Objetivo 1: Segundo o trecho, sem o quê a obra de arte não funciona?

Trecho:
▼

Verifica-se então que esta segunda espessura está contida na primeira. Reconhecer que a obra de arte nada é em si mesma, reconhecer que é preciso pô-la “a trabalhar” num discurso que a coloca em comunicação com outras obras e com os sujeitos que dela se apropriam significa já atribuir-lhe estatuto cognitivo-conceptual: a obra não funciona sem conceito. Reconhecer, por outro lado, a impermanência das linguagens (estéticas ou não-estéticas, tanto faz), reconhecer o carácter sempre provisório da integração semiótica significa desde logo que não há uma verdade perene das linguagens, tal como não há uma verdade dos objectos. Ora a impossibilidade de uma verdade estável das linguagens estéticas coloca a questão cognitiva da construção provisória da verdade e a questão ética das decisões envolvidas na construção da verdade. Por último, reconhecer que não há decisão ou escolha que se processe em termos estritamente estéticos significa que os critérios hermenêuticos são ou conceptuais, ou éticos, ou talvez as duas coisas, mas não imediatamente dados.

▲

Objetivo 2: Formate como lista JSON de strings, uma por linha e sem linhas em branco, a parte das linhas de dados que vai da linha que contém "You are a GUI" até ao fim das linhas de dados, ambas incluídas. Deixe as imagens fora da resposta.

Dados da tarefa:
▼

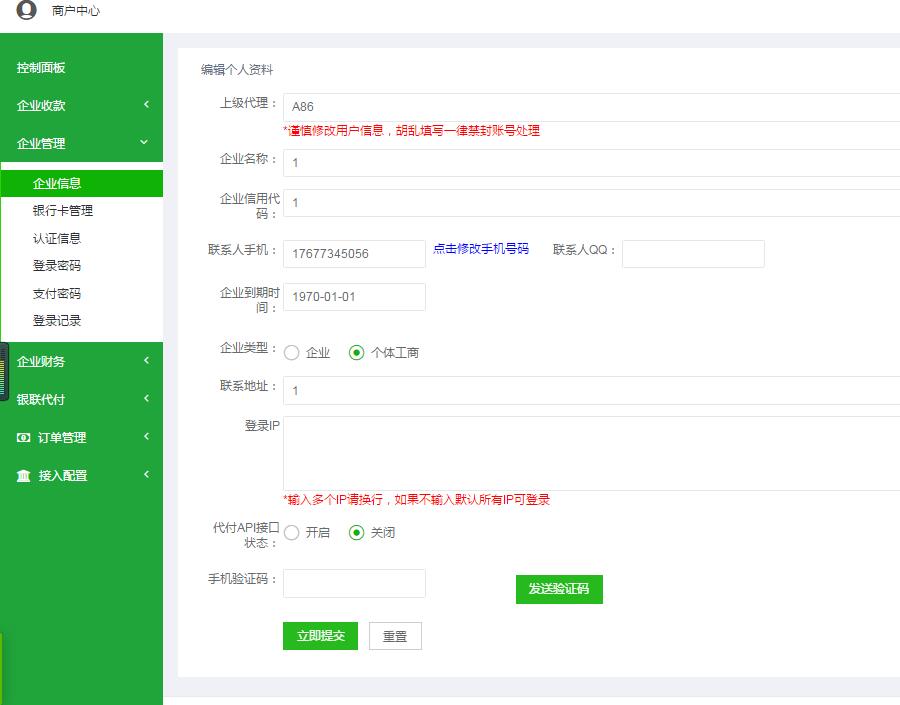900x705 pixels.
Task: Click the dark handle on left edge
Action: (4, 371)
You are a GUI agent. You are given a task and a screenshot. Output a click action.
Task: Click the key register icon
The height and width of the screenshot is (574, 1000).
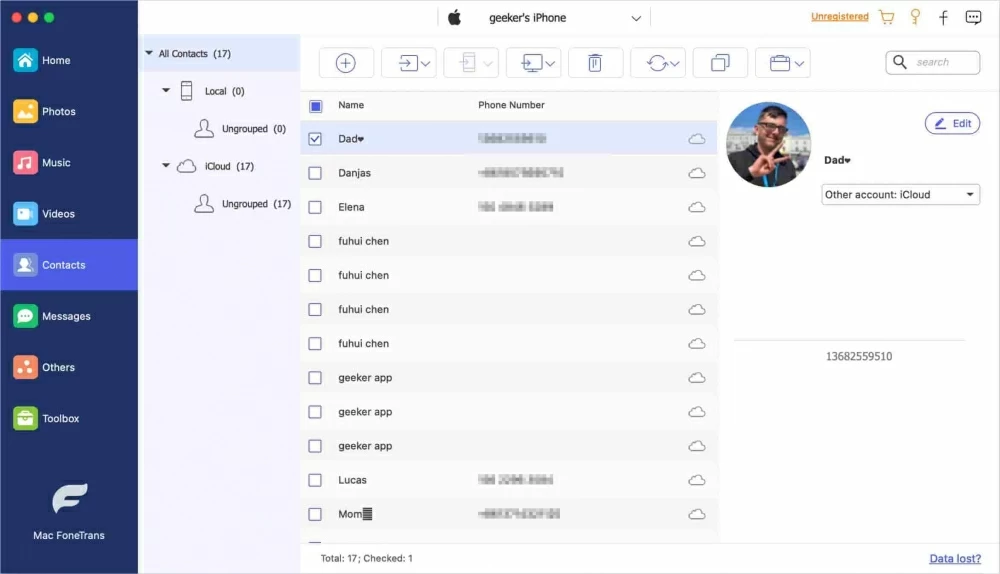tap(914, 18)
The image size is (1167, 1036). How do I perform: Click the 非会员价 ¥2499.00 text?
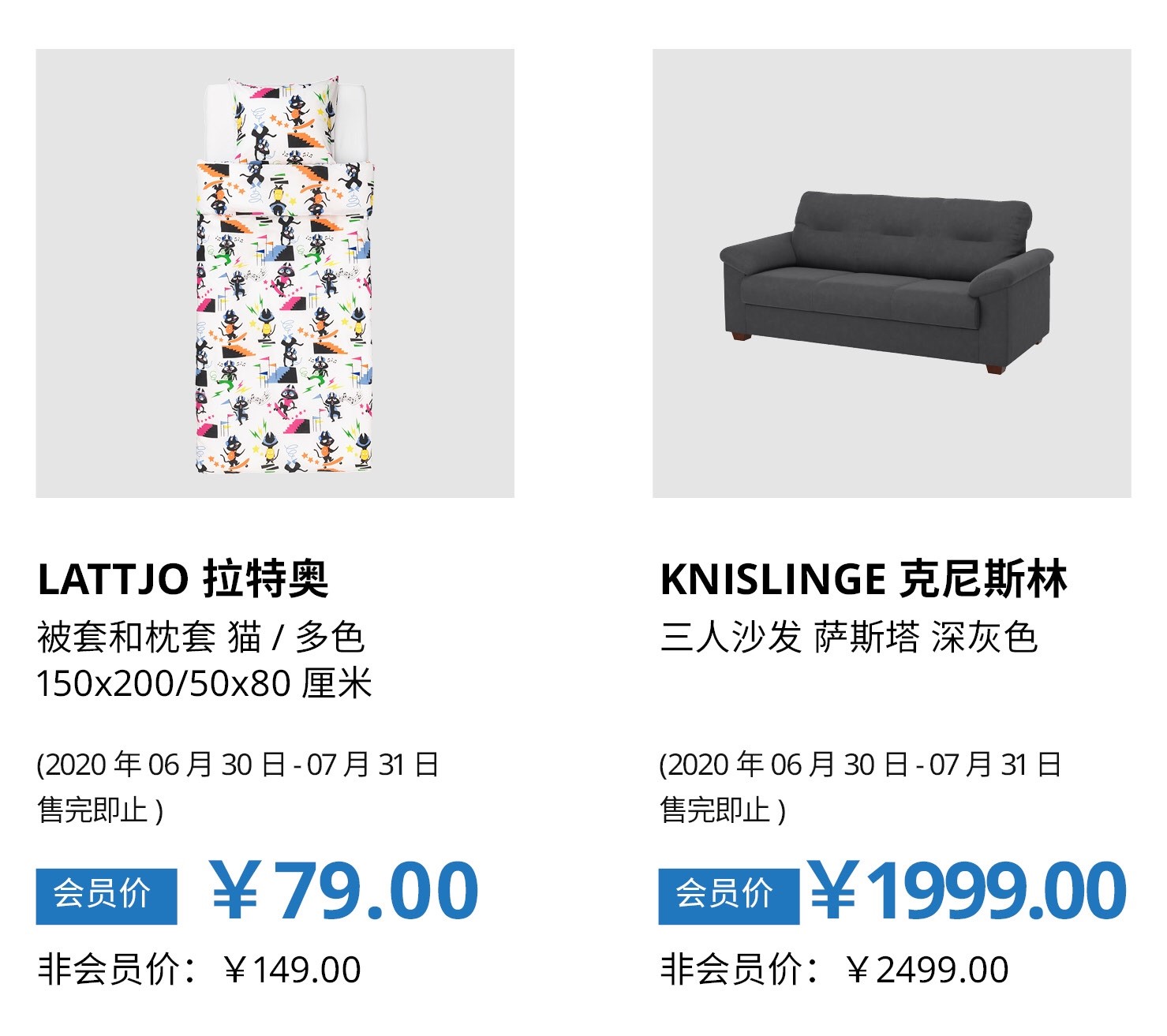(x=834, y=970)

▲

Resposta final 1: A obra de arte não funciona sem conceito.

Resposta final 2:
[
  "You are a GUI agent. You are given a task and a screenshot. Output a click action.",
  "Task: Click the key register icon",
  "The height and width of the screenshot is (574, 1000).",
  "tap(914, 18)",
  "The image size is (1167, 1036). How do I perform: Click the 非会员价 ¥2499.00 text?",
  "(x=834, y=970)"
]